Did Political Correctness Kill David Foster Wallace?

Glancing over Lev Grossman's review of Wallace's heavily edited new book, “The Pale King,” I was struck with the idea that if Wallace had been allowed to understand and write about real human nature, for example, as defined by sociobiology, such things as the importance of the biological origin of much of social behavior, human differences, hierarchy, evolution, even future eugenics, rather than following the hollow path of postmodernism, it might have offered a real foundation for Wallace's troubled mind.

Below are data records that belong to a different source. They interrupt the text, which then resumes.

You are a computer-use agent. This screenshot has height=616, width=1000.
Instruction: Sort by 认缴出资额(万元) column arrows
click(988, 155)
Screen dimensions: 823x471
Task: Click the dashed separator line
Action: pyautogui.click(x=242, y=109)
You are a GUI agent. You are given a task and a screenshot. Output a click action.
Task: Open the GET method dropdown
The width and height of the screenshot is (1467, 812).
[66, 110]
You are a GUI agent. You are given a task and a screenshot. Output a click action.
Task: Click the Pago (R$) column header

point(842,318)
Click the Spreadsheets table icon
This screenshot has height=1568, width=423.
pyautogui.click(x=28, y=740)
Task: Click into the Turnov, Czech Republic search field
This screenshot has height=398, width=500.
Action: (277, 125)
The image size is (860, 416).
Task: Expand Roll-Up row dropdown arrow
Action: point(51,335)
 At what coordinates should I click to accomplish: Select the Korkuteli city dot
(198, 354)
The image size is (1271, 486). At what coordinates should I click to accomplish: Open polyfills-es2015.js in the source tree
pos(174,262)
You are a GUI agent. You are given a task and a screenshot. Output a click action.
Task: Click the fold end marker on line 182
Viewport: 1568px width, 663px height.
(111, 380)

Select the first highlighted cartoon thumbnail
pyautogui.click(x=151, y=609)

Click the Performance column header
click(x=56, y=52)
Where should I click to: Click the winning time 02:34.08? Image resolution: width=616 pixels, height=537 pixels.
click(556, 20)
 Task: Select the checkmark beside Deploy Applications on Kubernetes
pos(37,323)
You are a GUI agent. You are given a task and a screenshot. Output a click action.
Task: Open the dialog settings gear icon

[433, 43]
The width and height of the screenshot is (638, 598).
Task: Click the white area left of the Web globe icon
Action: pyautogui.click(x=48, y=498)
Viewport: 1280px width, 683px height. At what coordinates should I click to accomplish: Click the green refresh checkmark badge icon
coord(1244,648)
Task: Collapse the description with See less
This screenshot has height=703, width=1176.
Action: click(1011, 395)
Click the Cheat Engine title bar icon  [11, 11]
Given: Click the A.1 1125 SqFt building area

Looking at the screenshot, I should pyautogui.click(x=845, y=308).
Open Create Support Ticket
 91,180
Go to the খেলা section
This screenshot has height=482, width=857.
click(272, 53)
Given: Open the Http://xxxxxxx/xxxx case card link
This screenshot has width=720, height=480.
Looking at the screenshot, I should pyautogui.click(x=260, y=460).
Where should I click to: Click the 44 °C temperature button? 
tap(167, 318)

Postmodernism is what is left when political correctness decides the subjects. It seems to go back to the phenomenologists and existentialists who decided that man is trapped in his own ego, where only subjective truth is possible, unless you go through philosophical contortions to try to prove parallel egos working, subjectively, together. Heidegger wrote brilliant and deep philosophy, but he must have known that he would be crucified if he wrote about true human nature---attempts have been made to try to destroy him anyway, motivated, it seems, by the fact that Heidegger held a job during the Hitler madness.

With this postmodern foundation, of lack of foundation, it is no wonder that writers like Wallace wrote plot-less, but poetically brilliant books. Postmodernism and existentialism instigated a phony, politically correct death to art and culture. I think it was this that helped to drive an already unstable Wallace to kill himself.